[Source data]

+===+

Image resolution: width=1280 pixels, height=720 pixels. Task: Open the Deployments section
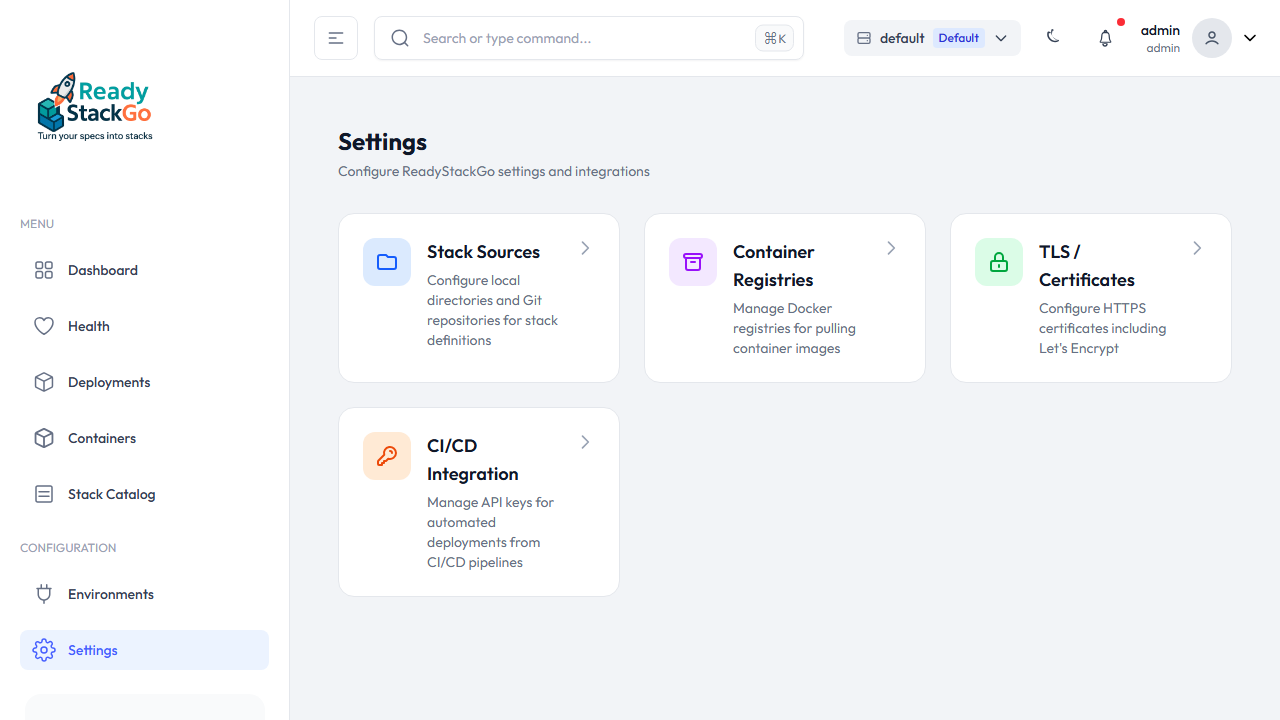pos(108,382)
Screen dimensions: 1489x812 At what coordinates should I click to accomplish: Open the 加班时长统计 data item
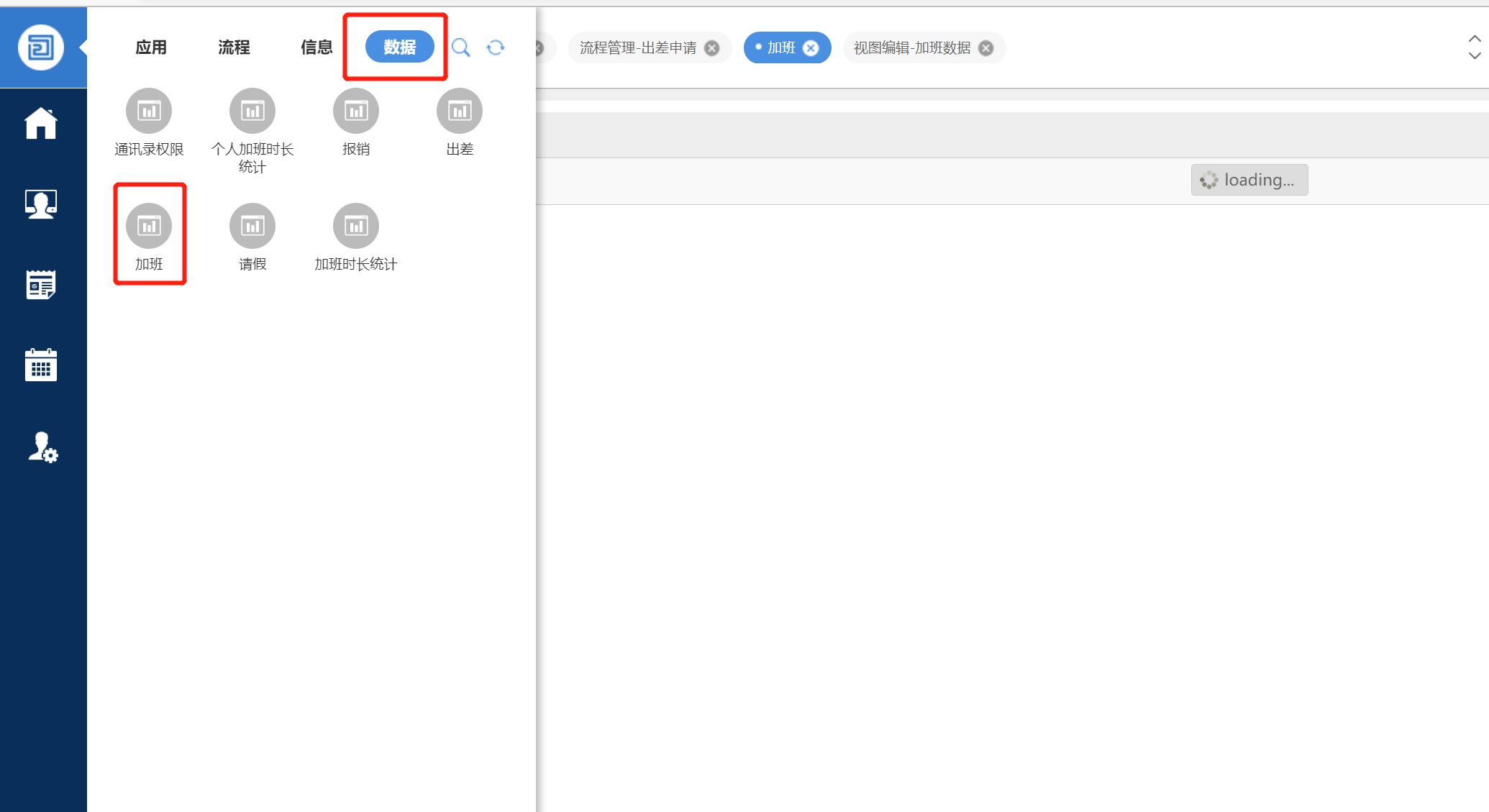[x=356, y=227]
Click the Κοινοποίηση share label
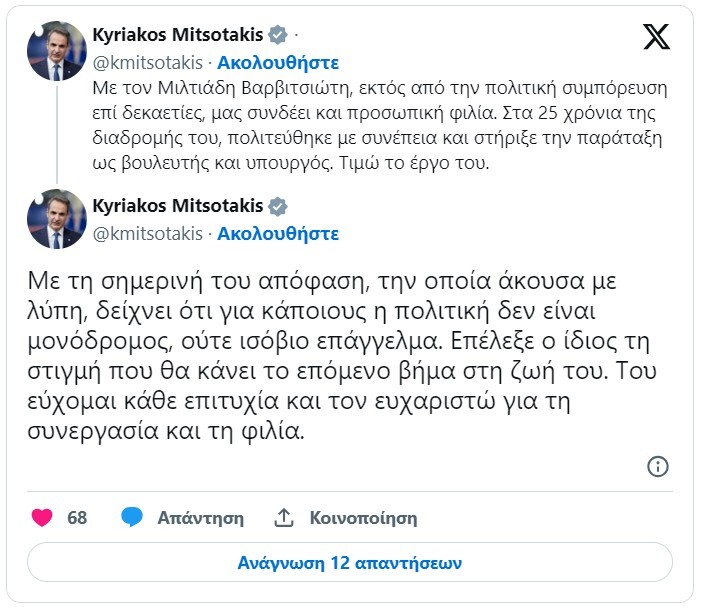This screenshot has width=704, height=609. 363,518
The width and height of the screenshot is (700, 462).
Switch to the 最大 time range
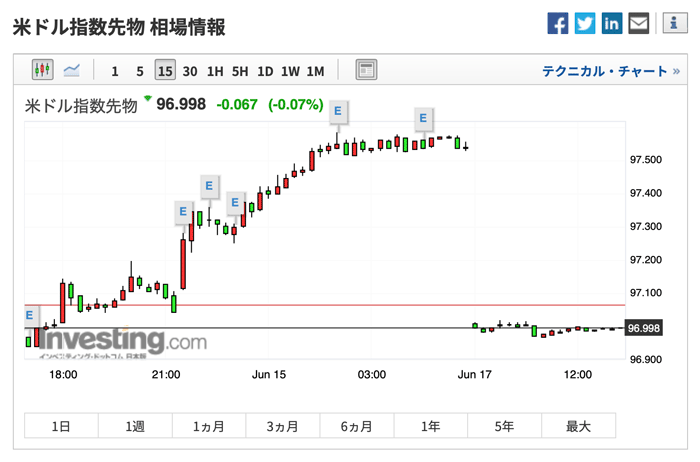click(578, 426)
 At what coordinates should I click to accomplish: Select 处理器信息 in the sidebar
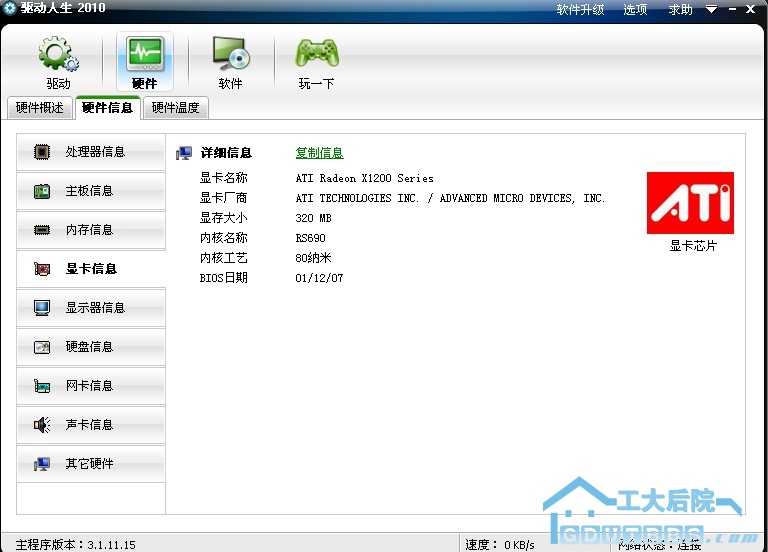tap(91, 152)
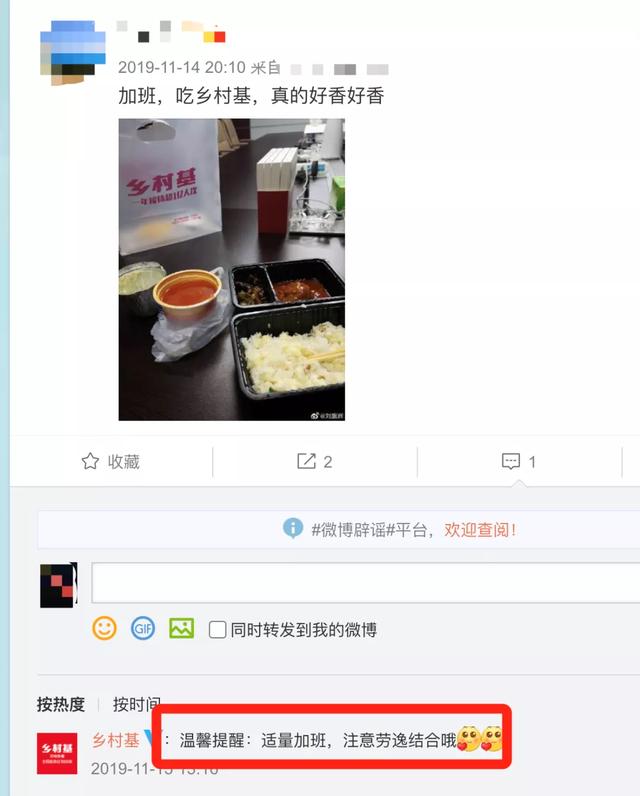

+===+

## Aim:
Reproduce the material above word for word, from the line containing "Click the Κοινοποίηση share label" through the end of the material, with both ends included. Leave the pictures out of your answer.

## Answer:
Click the Κοινοποίηση share label
This screenshot has width=704, height=609. 363,518
The width and height of the screenshot is (700, 462).
Switch to the 最大 time range
click(578, 426)
 At what coordinates should I click to accomplish: Select 处理器信息 in the sidebar
tap(91, 152)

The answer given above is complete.